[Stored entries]
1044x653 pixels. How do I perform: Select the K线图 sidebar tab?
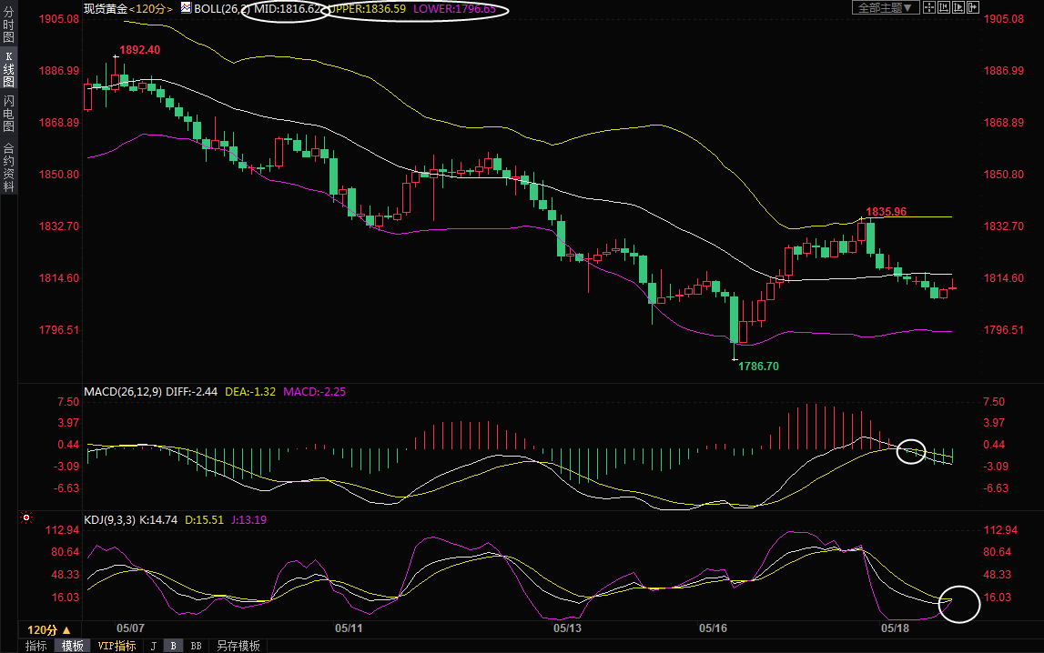[8, 69]
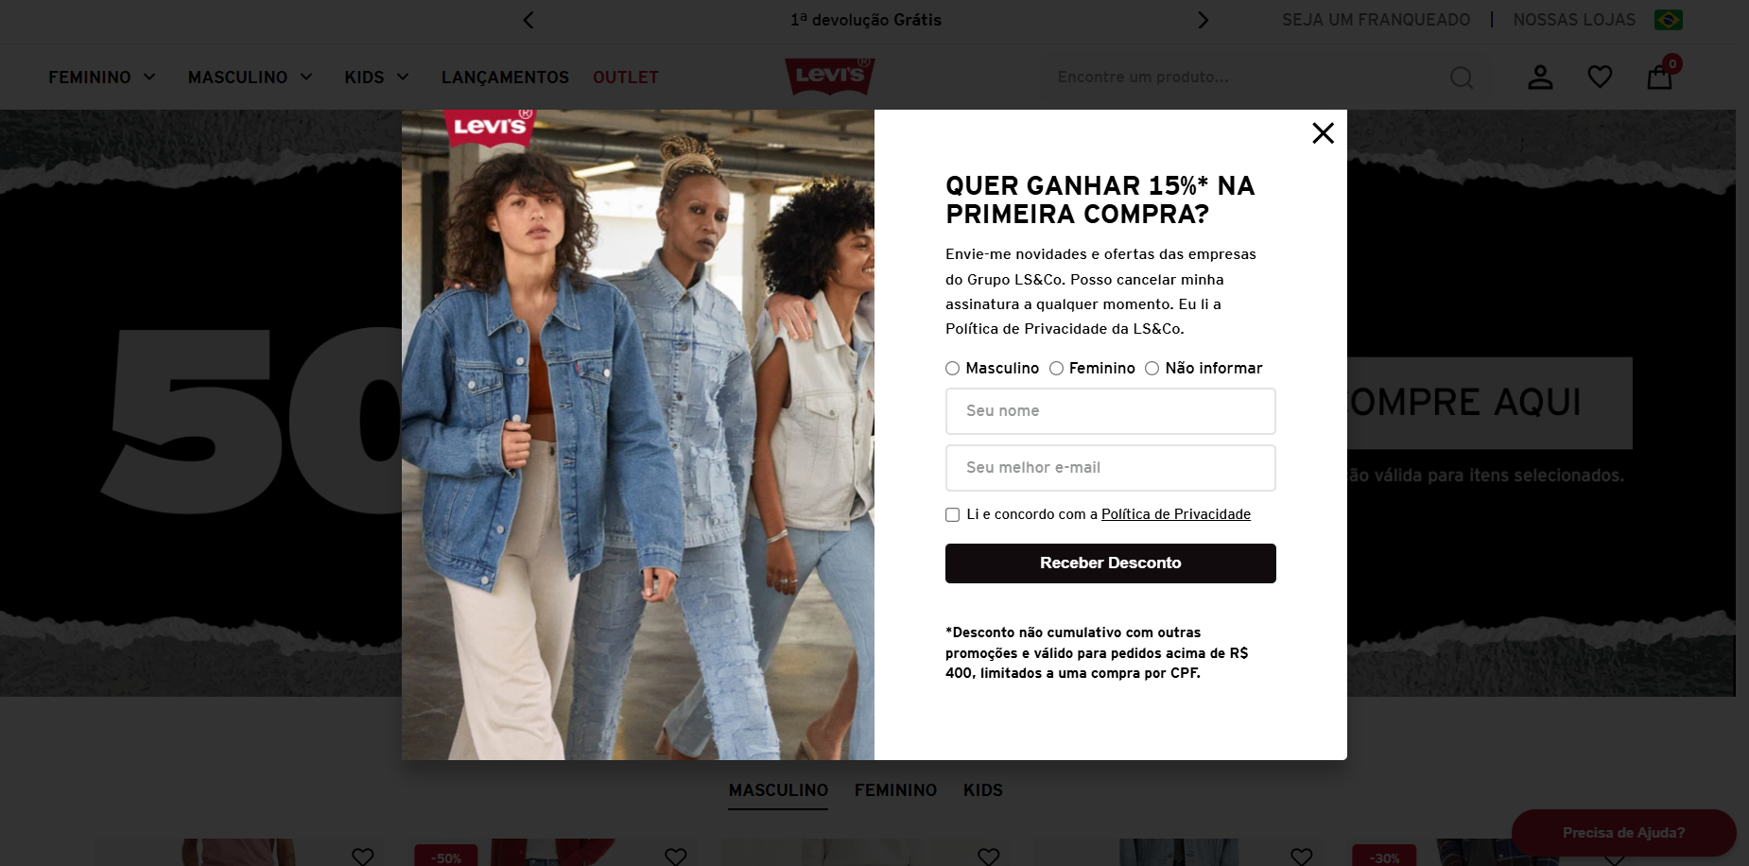This screenshot has width=1749, height=866.
Task: Check the privacy policy agreement box
Action: pyautogui.click(x=952, y=515)
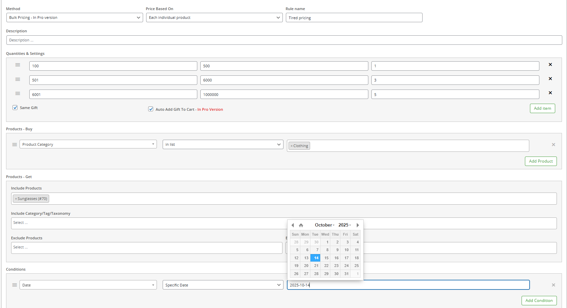Remove the Sunglasses (#70) product tag
This screenshot has height=308, width=567.
pyautogui.click(x=16, y=199)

Instruction: Reproduce the data above with "sidebar" swapped for "navigation" and everything else unchanged, leaving out the pictures.

Output for this task:
1044x653 pixels. How do I perform: Select the K线图 navigation tab?
[8, 69]
This screenshot has width=1749, height=866.
Task: Check the privacy policy agreement box
Action: pyautogui.click(x=952, y=515)
Remove the Sunglasses (#70) product tag
This screenshot has height=308, width=567.
pyautogui.click(x=16, y=199)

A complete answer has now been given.